Masakan mamanya bagi Mila seperti kenikmatan dunia yang nyata. Jadi, dia terpaksa menurut.

"Iya deh iya, demi masakan terbaik sedunia. Mama mah gitu, sama anak sendiri tega!" omel Mila, berjalan ke kamarnya sambil menghentak-hentakkan kakinya.

Membuat Daisy hanya tertawa melihat tingkah putri semata wayangnya itu. Sudah mau berumur 23 tahun, tapi tingkah lakunya masih seperti anak kecil.

Mila ... Mila ...

***

Kemarin malam, Mila mendapat pesan whatsapp dari bagian HRD OXA Group Company. Kemudian Mila segera menyiapkan dirinya dengan baik untuk menjalani tes tahap kedua yang kata Vega adalah tes IQ. Dengan mengenakan kemeja putih dan celana hitam yang dibalut oleh blazer, Mila berangkat untuk menjalani tesnya

Sampai di depan gedung OXA Group, tangannya bergerak merapikan baju dan juga rambutnya. Lalu dengan semangat, dia melangkahkan kaki masuk ke dalam gedung perusahaan yang terlihat megah dari luar itu.

Setelah Mila masuk ke dalam gedung itu, dia dibuat takjub dengan desain interiornya. Semua terlihat sangat megah, indah dan juga berkelas. Kemudian Mila berjalan menuju resepsionis untuk menukar KTP-nya dengan ID Card pengunjung.

Mila melakukannya sesuai dengan arahan Vega yang diterima melalui whatsapp-nya tadi pagi.

Kemudian dia segera menuju lift untuk naik ke lantai 10 sesuai arahan mbak-mbak resepsionis yang ditemuinya. Saat Mila keluar dari lift, matanya berhasil membulat saat melihat banyaknya pelamar kerja yang berpakaian hampir sama dengannya, pakaian berwarna hitam dan putih.
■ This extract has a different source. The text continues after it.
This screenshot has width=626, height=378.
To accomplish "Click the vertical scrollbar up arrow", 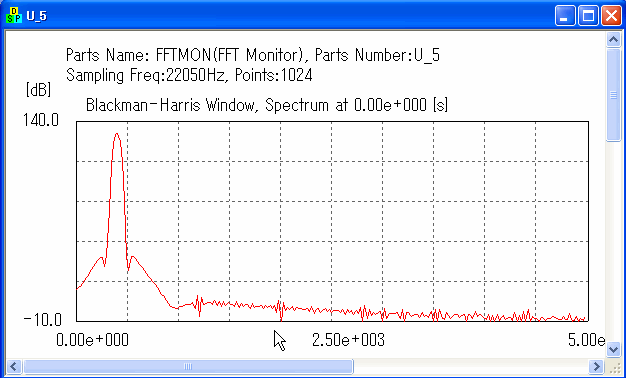I will 613,40.
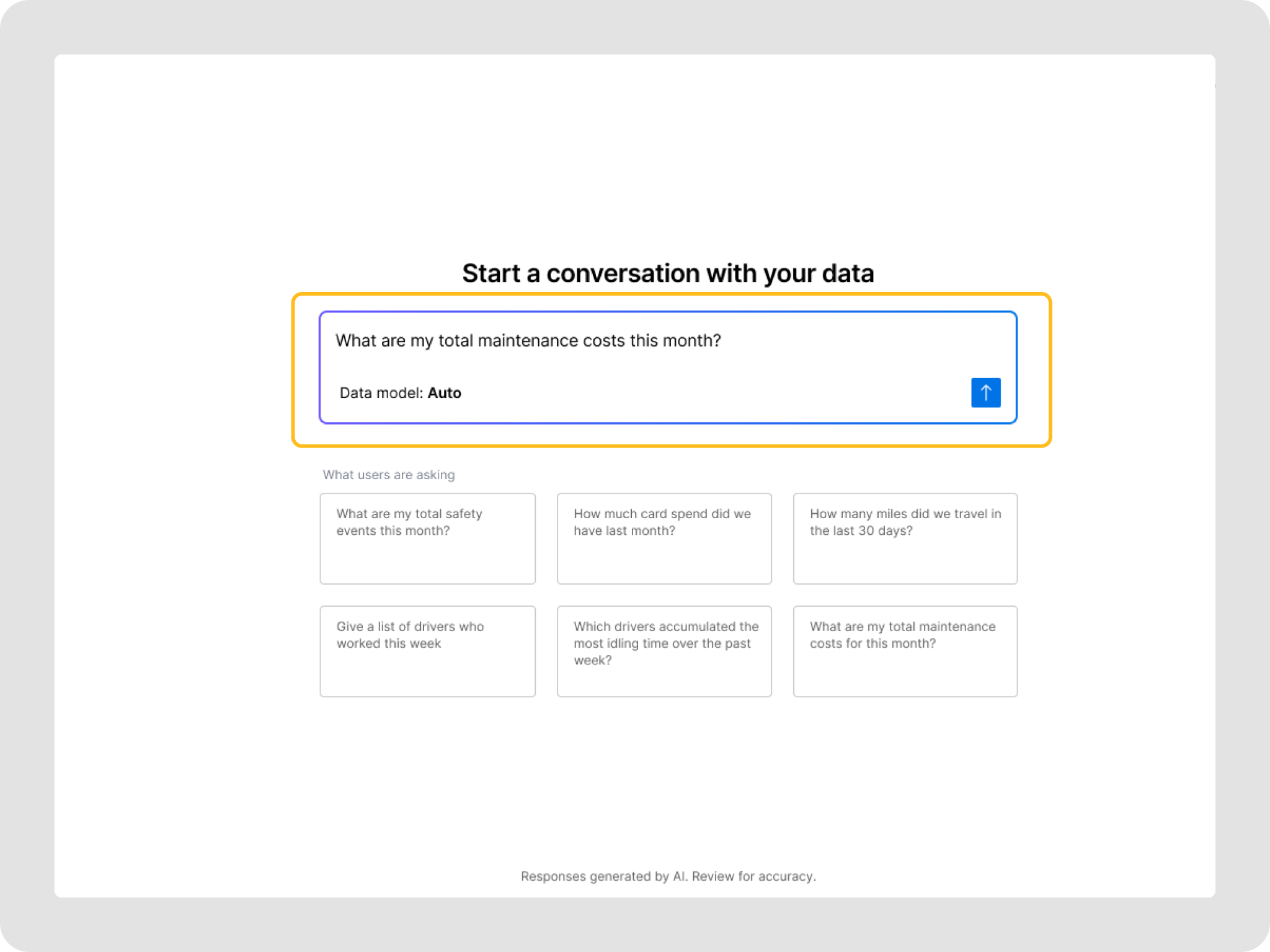The width and height of the screenshot is (1270, 952).
Task: Click the "What users are asking" label
Action: point(389,475)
Tiba-tiba Mila merasa tidak percaya diri karena latar pendidikannya yang hanya sebatas lulusan SMA. Tetapi, dia tidak bisa menyerah begitu saja.

Demi sang mama, Mila rela melakukan apa saja.

Sepuluh menit menunggu, akhirnya Mila masuk ke ruang tes bersama pelamar kerja yang lainnya. Setelah waktu berjalan selama dua jam, Mila berhasil menyelesaikan tesnya. Bahkan hanya tes IQ saja sudah bisa menguras seluruh tenaganya hari ini.

Perusahaan itu benar-benar.

"Mila!" Sapaan seseorang membuat Mila menolehkan kepala ke sumber suara. Dia terkejut saat melihat sosok itu.